▸ **YOUR ASSIGNMENT**: Reproduce the whole listing exactly.

▸ **RECORDS PROVIDED**:
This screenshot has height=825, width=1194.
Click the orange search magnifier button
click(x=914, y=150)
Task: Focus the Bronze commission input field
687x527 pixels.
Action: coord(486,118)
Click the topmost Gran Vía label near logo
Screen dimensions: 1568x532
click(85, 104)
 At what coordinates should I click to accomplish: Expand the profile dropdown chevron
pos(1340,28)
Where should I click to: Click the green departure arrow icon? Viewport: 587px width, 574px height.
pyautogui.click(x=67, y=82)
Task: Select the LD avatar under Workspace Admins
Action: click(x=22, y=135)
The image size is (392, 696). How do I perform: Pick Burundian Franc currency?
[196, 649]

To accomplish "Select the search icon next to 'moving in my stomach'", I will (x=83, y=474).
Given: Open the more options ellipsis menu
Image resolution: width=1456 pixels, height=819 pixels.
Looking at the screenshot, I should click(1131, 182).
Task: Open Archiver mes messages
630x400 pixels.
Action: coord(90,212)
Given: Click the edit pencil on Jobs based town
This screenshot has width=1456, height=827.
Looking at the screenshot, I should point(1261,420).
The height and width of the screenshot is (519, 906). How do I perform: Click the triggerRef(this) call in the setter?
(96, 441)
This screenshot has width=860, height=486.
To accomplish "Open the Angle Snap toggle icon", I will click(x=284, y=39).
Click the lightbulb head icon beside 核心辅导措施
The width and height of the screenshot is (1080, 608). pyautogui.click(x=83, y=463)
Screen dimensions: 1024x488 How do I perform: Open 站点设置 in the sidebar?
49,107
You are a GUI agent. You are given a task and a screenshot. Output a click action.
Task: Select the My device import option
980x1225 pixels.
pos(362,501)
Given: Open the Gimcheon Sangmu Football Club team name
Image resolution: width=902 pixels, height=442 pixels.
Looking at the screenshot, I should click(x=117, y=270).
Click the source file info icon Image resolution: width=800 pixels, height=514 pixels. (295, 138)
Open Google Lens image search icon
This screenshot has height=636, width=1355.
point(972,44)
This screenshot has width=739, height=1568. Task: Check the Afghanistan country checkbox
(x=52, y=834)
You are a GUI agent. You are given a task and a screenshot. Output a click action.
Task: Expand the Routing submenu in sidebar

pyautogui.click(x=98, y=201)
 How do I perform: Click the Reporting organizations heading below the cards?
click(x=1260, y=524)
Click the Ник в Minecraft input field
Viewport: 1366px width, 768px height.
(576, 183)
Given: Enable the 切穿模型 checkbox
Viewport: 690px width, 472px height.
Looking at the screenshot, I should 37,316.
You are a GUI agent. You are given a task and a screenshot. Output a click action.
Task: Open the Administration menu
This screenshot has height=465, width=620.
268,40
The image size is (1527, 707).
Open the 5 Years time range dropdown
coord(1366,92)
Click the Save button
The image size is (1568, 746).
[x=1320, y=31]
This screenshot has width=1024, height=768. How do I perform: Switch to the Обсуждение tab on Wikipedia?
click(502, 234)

▸ **TASK RESULT**:
This screenshot has height=825, width=1194.
Click the orange search magnifier button
click(x=914, y=150)
Task: Focus the Bronze commission input field
687x527 pixels.
Action: coord(486,118)
Click the topmost Gran Vía label near logo
Screen dimensions: 1568x532
click(85, 104)
 At what coordinates should I click to accomplish: Expand the profile dropdown chevron
pos(1340,28)
Where should I click to: Click the green departure arrow icon? Viewport: 587px width, 574px height.
pyautogui.click(x=67, y=82)
Task: Select the LD avatar under Workspace Admins
Action: click(x=22, y=135)
The image size is (392, 696). How do I perform: Pick Burundian Franc currency?
[196, 649]

To accomplish "Select the search icon next to 'moving in my stomach'", I will (x=83, y=474).
Given: Open the more options ellipsis menu
Image resolution: width=1456 pixels, height=819 pixels.
Looking at the screenshot, I should click(1131, 182).
Task: Open Archiver mes messages
630x400 pixels.
Action: coord(90,212)
Given: Click the edit pencil on Jobs based town
This screenshot has width=1456, height=827.
Looking at the screenshot, I should point(1261,420).
The height and width of the screenshot is (519, 906). How do I perform: Click the triggerRef(this) call in the setter?
(96, 441)
This screenshot has width=860, height=486.
To accomplish "Open the Angle Snap toggle icon", I will click(x=284, y=39).
Click the lightbulb head icon beside 核心辅导措施
The width and height of the screenshot is (1080, 608). pyautogui.click(x=83, y=463)
Screen dimensions: 1024x488 How do I perform: Open 站点设置 in the sidebar?
49,107
You are a GUI agent. You are given a task and a screenshot. Output a click action.
Task: Select the My device import option
980x1225 pixels.
pos(362,501)
Given: Open the Gimcheon Sangmu Football Club team name
Image resolution: width=902 pixels, height=442 pixels.
Looking at the screenshot, I should click(x=117, y=270).
Click the source file info icon Image resolution: width=800 pixels, height=514 pixels. (295, 138)
Open Google Lens image search icon
This screenshot has height=636, width=1355.
point(972,44)
This screenshot has width=739, height=1568. Task: Check the Afghanistan country checkbox
(x=52, y=834)
You are a GUI agent. You are given a task and a screenshot. Output a click action.
Task: Expand the Routing submenu in sidebar

pyautogui.click(x=98, y=201)
 How do I perform: Click the Reporting organizations heading below the cards?
click(x=1260, y=524)
Click the Ник в Minecraft input field
Viewport: 1366px width, 768px height.
(576, 183)
Given: Enable the 切穿模型 checkbox
Viewport: 690px width, 472px height.
Looking at the screenshot, I should 37,316.
You are a GUI agent. You are given a task and a screenshot. Output a click action.
Task: Open the Administration menu
This screenshot has height=465, width=620.
268,40
The image size is (1527, 707).
Open the 5 Years time range dropdown
coord(1366,92)
Click the Save button
The image size is (1568, 746).
[x=1320, y=31]
This screenshot has width=1024, height=768. How do I perform: Switch to the Обсуждение tab on Wikipedia?
click(502, 234)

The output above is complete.